Is Anyone Up was the apex of a generation that figured out sex before they figured out anything else. For just over a year, drunk exes and angry lovers and narcissists kept uploading naked photos to this guy Hunter Moore, who collected them all—sorted them, categorized them, sometimes added crude captions and GIFs. Hundreds of people got posted without consent. The hot ones got thousands of horny comments. The ugly ones got labeled Daily Gargoyle
and mocked. Bands sent in photos of groupies labeled Today’s Band Whore
with tallies of which members they’d slept with. The more names, the bigger the prize
—a certificate and public humiliation.
I got why it worked. It was a loyalty machine. People didn’t just visit; they contributed. They got tattooed with inside jokes. They bought merchandise. They defended it viciously in the corners of the internet where they lived. The community felt bulletproof. Hunter got death threats every day—angry fathers, lawyers, girls begging to have their photos taken down—and he posted the threats on the site itself, like proof of his untouchability. In Germany this would’ve meant prison time for revenge porn and a dozen other violations. In America it just meant clicks and engagement.
I emailed with Hunter a few times about this. About why people kept coming back. About the machinery of reputation and fear and attention that made something like this stick. What made a community loyal to something explicitly designed to hurt people. The formula was simple and it worked perfectly.
Then one day it didn’t. Not because of a lawsuit or legislation, but because Hunter just shut it down. He said he’d gotten tired of forwarding pictures of minors to the cops. Said he’d met the founder of a site called BullyVille that helped victims of online harassment, and it changed his perspective. Said he realized he could use his programming skills for something less poisonous. So he took the site offline and pointed the domain to BullyVille instead.

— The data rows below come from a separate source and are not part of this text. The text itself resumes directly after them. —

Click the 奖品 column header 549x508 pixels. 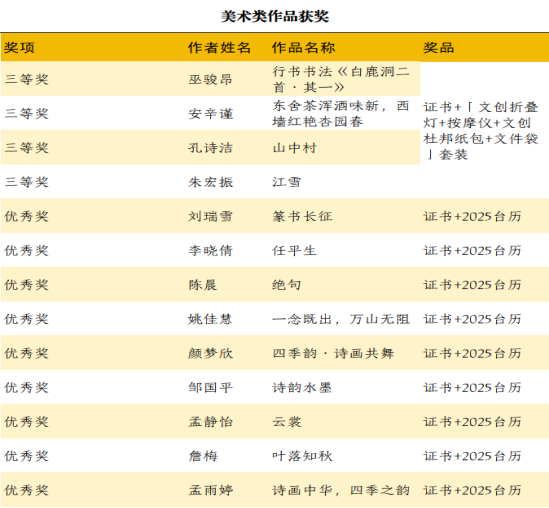tap(439, 48)
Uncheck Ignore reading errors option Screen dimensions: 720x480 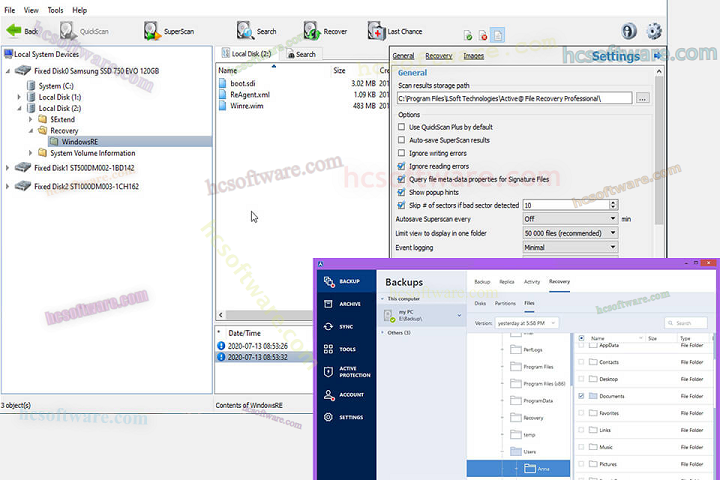point(402,166)
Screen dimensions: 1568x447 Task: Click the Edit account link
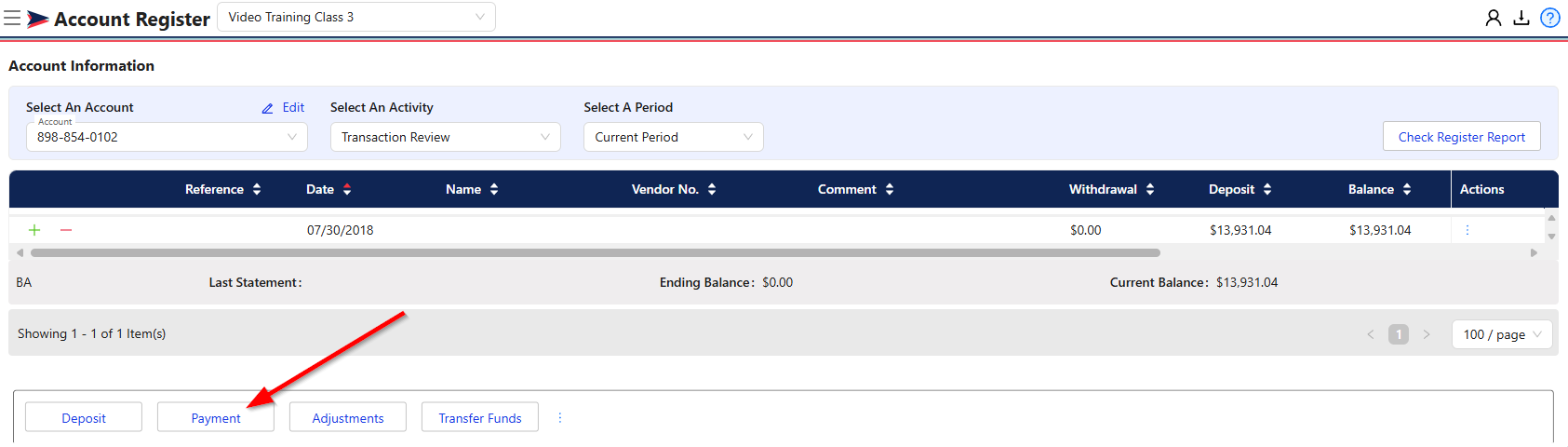point(283,108)
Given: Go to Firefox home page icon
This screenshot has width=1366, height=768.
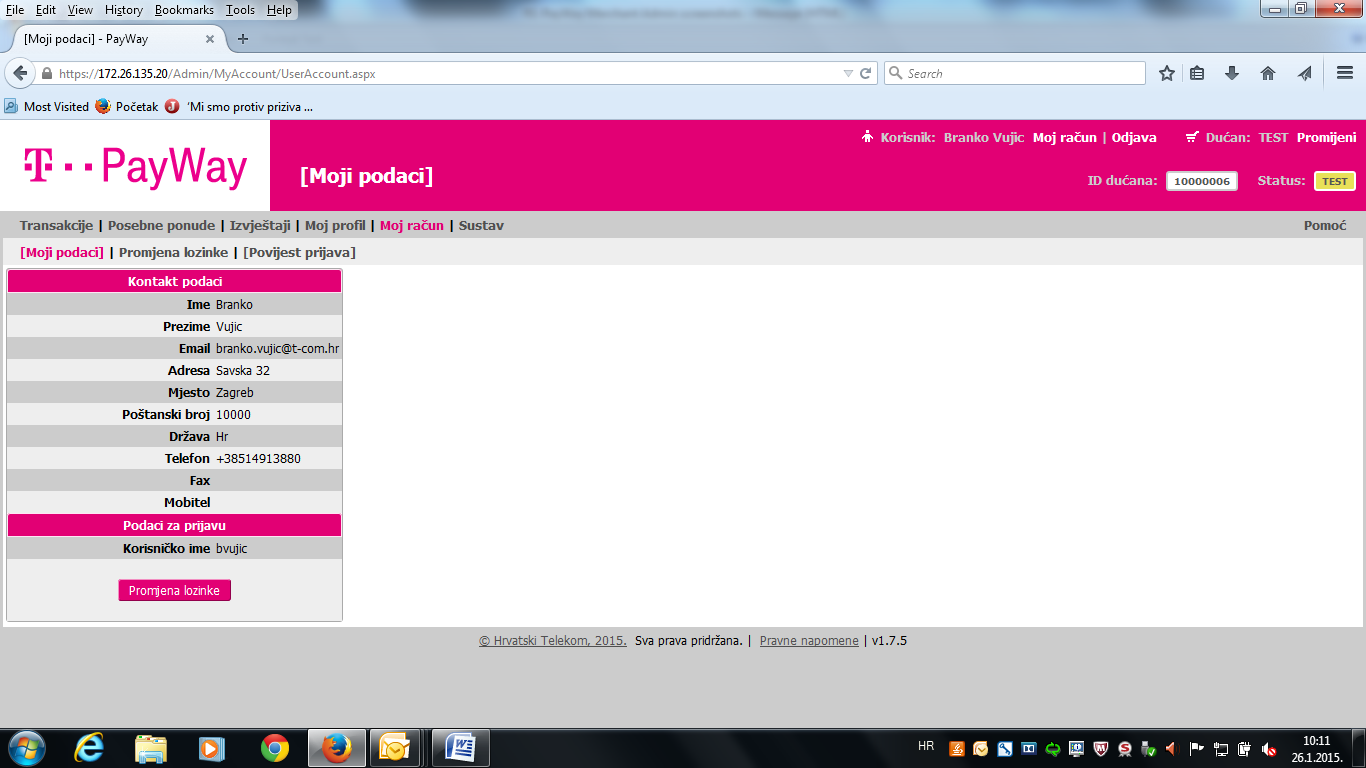Looking at the screenshot, I should click(1268, 74).
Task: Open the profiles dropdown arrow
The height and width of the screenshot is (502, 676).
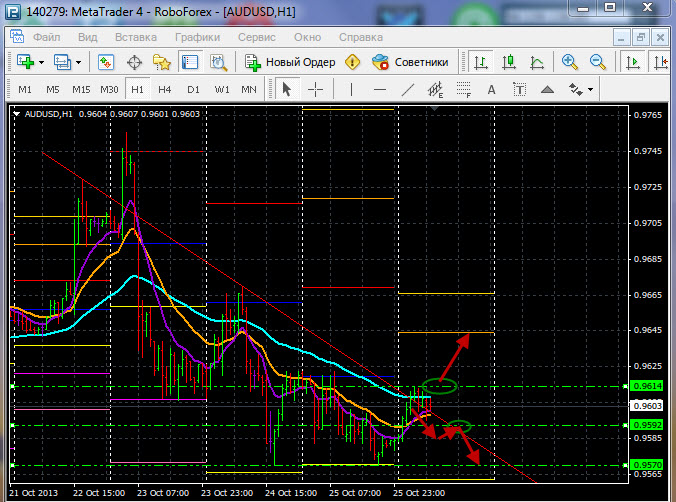Action: (79, 62)
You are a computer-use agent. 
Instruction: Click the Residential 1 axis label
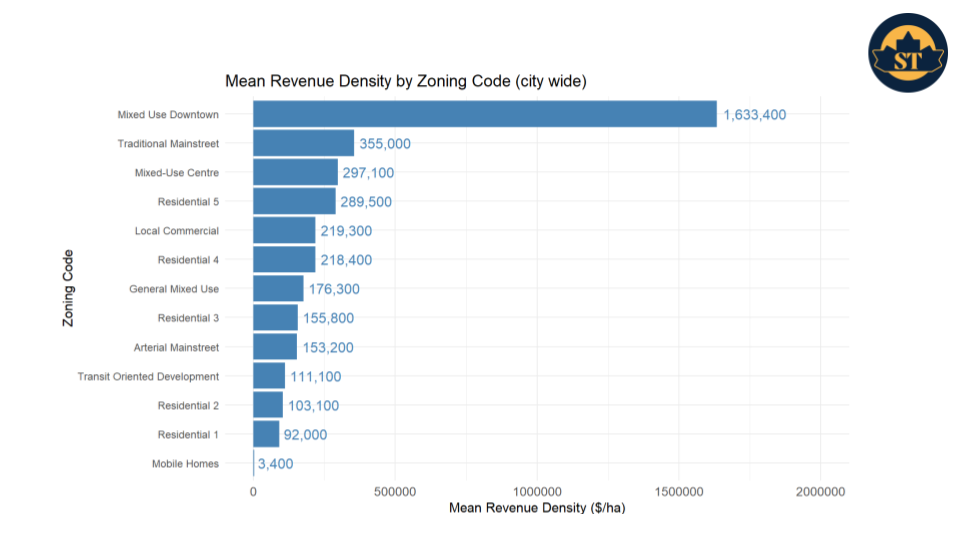[x=188, y=434]
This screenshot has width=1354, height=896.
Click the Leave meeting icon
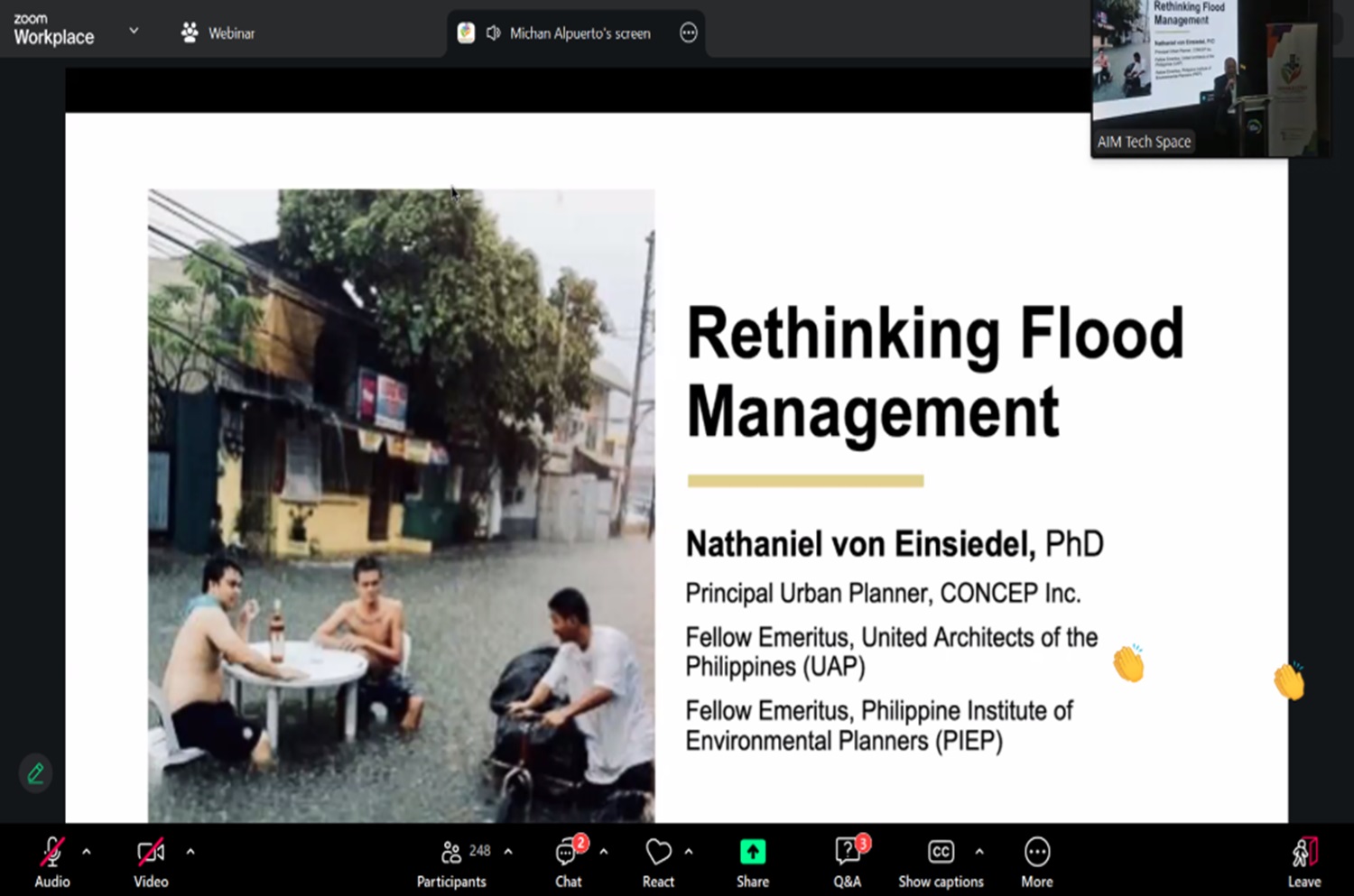[x=1303, y=853]
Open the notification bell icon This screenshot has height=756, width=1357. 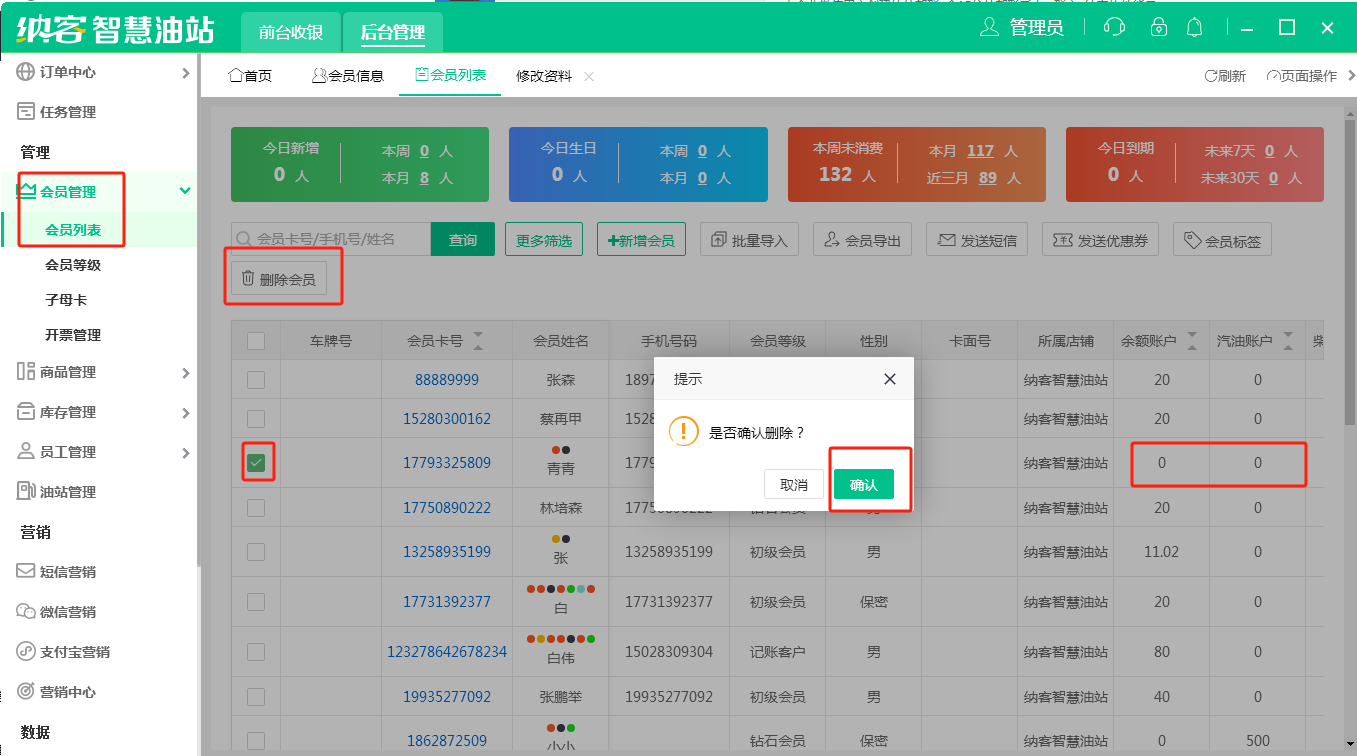click(x=1194, y=27)
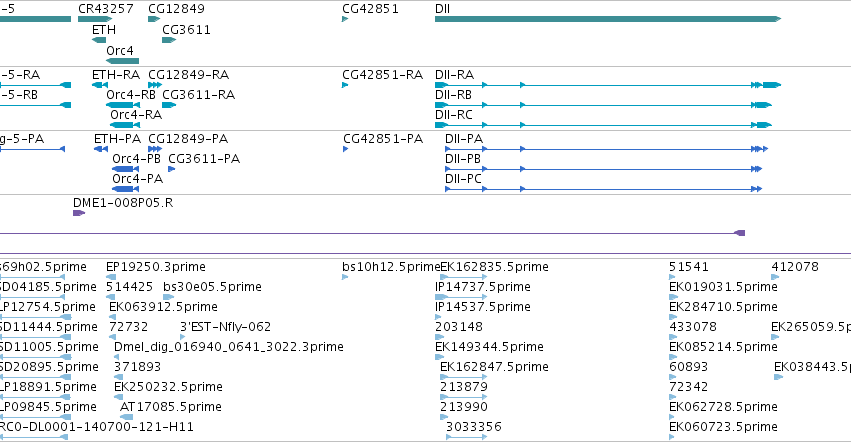
Task: Click the ETH gene arrow glyph
Action: (x=99, y=40)
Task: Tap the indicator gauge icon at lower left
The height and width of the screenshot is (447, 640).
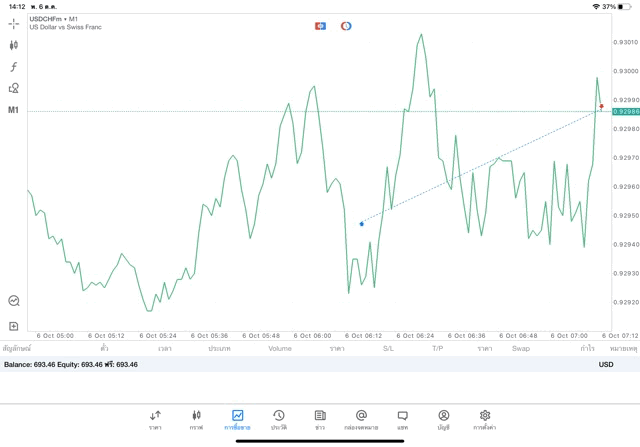Action: tap(13, 300)
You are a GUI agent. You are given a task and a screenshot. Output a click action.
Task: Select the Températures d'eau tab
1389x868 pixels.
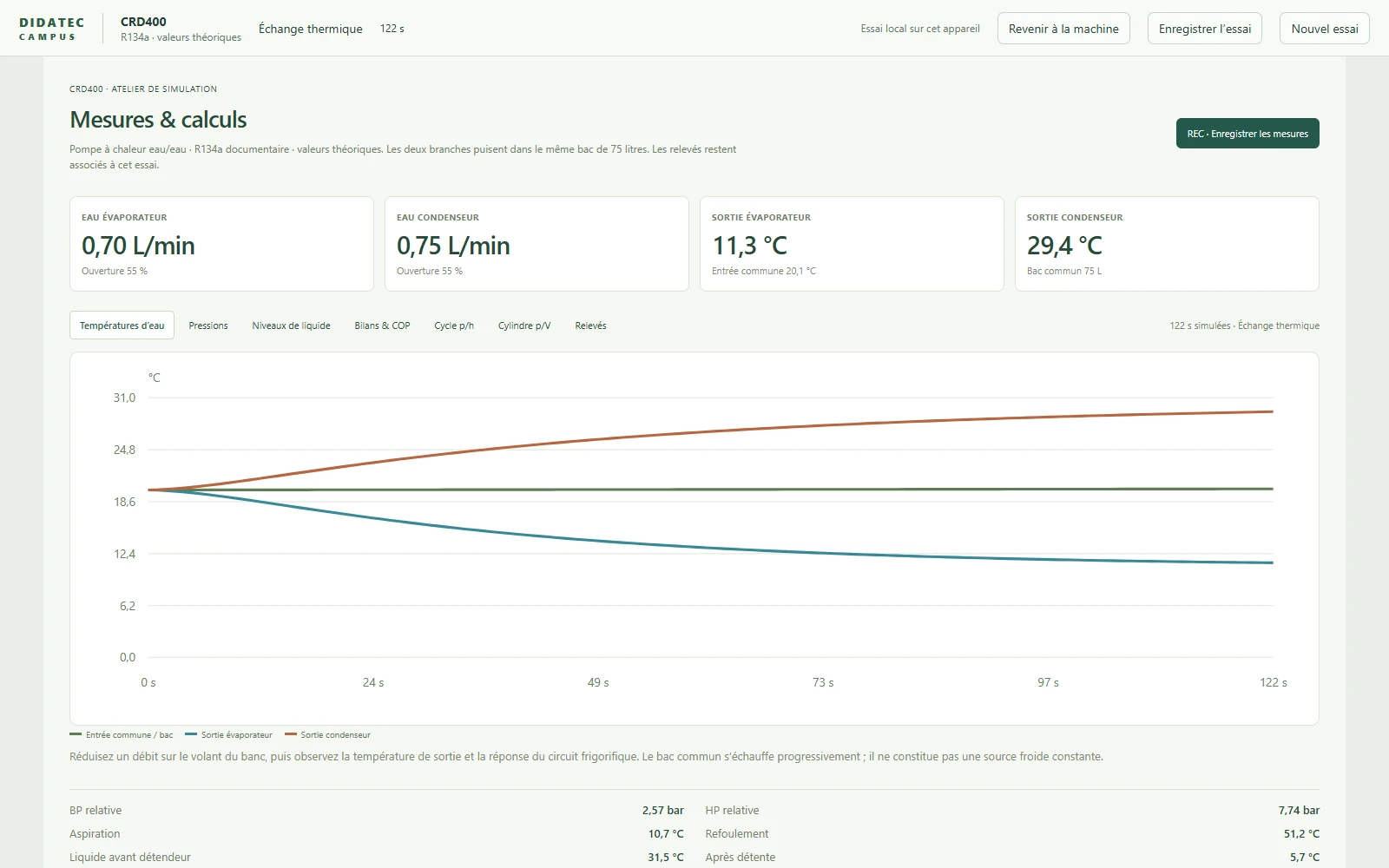point(122,326)
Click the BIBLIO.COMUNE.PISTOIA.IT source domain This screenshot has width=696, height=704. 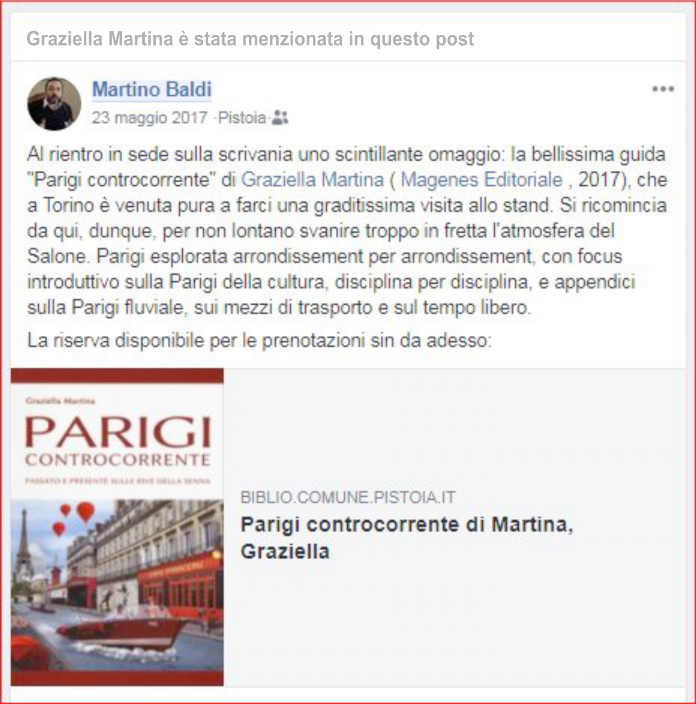(348, 497)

I’m not sure if I believe the conversion narrative. But I am curious about what it means that even Hunter Moore eventually felt the weight of what he’d built. That the machine he’d engineered so carefully to keep people hooked—the loyalty, the spectacle, the fear—eventually started grinding him down instead.
For everyone who had their life turned inside out on that site, the shutdown was overdue. For me, it was the end of watching a fairly pure distillation of how the internet actually works: take something people want badly enough, add shame and community and the promise of anonymity, and watch them build the prison themselves. We all knew it would crash eventually. I just thought it would take longer.